Principal numerical and empirical claims in the README, mapped to evidence artifacts, reproduction commands, expected tolerances, and limitations. Per-arm statistics in the Empirical Evidence tables are sourced directly from the JSON artifacts listed below; this document maps the summary-level claims, not every individual table cell.
Methodology
Claims are extracted from README.md as of the current commit.
Each claim must have a JSON artifact in notebooks/results/ or a CI command that produces it.
Tolerances account for hardware-specific floating-point variation (see REPRODUCING.md §Expected Numerical Variation).
“Survives global BH” indicates whether the claim’s p-value survives investigation-wide Benjamini-Hochberg correction across all 76 comparisons (see STATISTICAL_SUMMARY.md).
Claim 1: “497 tests, 100% line coverage when run with full dependencies”

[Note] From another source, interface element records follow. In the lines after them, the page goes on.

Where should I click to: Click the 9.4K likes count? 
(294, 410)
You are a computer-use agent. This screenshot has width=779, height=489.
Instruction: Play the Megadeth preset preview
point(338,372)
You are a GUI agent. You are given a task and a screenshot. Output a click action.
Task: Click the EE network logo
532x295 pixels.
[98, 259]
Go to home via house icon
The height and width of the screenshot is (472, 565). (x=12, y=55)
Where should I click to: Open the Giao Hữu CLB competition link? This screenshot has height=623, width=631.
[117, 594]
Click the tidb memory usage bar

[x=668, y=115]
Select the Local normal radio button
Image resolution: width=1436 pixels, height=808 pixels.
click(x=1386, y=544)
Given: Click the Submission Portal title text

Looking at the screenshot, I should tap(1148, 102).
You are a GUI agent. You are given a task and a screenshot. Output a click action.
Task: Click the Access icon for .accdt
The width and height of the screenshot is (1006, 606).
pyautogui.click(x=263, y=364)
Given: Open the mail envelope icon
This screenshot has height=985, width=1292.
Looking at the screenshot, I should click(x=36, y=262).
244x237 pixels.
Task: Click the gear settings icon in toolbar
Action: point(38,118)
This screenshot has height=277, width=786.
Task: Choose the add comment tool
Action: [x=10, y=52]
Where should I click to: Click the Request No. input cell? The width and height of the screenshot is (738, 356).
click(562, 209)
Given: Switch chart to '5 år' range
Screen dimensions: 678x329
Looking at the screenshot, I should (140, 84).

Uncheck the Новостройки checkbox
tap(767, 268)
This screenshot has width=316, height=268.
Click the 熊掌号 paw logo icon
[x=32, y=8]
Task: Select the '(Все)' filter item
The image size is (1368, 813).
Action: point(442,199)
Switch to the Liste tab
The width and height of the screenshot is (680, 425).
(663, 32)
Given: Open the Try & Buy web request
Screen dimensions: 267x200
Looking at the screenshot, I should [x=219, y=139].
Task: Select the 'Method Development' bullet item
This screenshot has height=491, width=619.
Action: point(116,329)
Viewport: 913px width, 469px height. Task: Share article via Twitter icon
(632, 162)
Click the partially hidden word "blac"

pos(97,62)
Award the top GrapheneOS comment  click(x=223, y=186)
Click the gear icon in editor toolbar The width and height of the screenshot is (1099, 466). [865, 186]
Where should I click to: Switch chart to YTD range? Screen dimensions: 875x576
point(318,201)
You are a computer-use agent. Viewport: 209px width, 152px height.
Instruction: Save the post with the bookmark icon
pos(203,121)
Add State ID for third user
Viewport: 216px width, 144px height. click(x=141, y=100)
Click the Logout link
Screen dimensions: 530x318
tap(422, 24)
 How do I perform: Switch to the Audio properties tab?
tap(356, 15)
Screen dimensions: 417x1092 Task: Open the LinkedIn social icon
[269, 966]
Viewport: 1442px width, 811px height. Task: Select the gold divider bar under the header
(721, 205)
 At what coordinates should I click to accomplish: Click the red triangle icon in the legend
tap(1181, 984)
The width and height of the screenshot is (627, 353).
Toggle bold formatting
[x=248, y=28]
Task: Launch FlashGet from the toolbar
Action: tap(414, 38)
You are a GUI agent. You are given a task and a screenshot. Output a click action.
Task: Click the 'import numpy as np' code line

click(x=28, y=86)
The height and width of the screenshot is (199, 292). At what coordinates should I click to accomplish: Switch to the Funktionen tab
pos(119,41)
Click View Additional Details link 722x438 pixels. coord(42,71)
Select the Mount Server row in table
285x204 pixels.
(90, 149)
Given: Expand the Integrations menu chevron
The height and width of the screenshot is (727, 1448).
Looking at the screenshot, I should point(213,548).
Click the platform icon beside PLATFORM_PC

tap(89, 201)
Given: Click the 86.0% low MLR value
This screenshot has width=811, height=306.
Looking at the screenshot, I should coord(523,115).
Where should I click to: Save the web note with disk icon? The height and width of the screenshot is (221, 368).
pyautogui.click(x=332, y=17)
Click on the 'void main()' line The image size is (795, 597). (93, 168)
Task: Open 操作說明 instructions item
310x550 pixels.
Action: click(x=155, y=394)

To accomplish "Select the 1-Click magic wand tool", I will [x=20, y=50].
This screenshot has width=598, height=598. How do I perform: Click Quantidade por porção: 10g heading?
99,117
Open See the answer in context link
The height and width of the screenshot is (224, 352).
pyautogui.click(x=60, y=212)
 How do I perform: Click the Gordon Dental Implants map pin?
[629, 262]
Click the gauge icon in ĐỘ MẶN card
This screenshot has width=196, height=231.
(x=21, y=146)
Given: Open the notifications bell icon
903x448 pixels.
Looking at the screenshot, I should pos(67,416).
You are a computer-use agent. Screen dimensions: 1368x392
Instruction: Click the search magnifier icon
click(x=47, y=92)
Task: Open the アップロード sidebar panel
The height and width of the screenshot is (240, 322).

CI reports coverage on every push; 100% requires full dependencies including torch
Tolerance
Exact: 497 test functions as counted by grep -c "def test_" tests/*.py
Limitation
CI installs .[dev] (no torch), so topogeoml/nn/ code paths are not exercised in CI and coverage is below 100% in that environment. 100% coverage is achieved when torch is installed (pip install -e ".[all]"). __init__.py files are omitted per pyproject.toml [tool.coverage.run]. Coverage is reported in CI but not gated because the torch-less CI environment cannot achieve 100%.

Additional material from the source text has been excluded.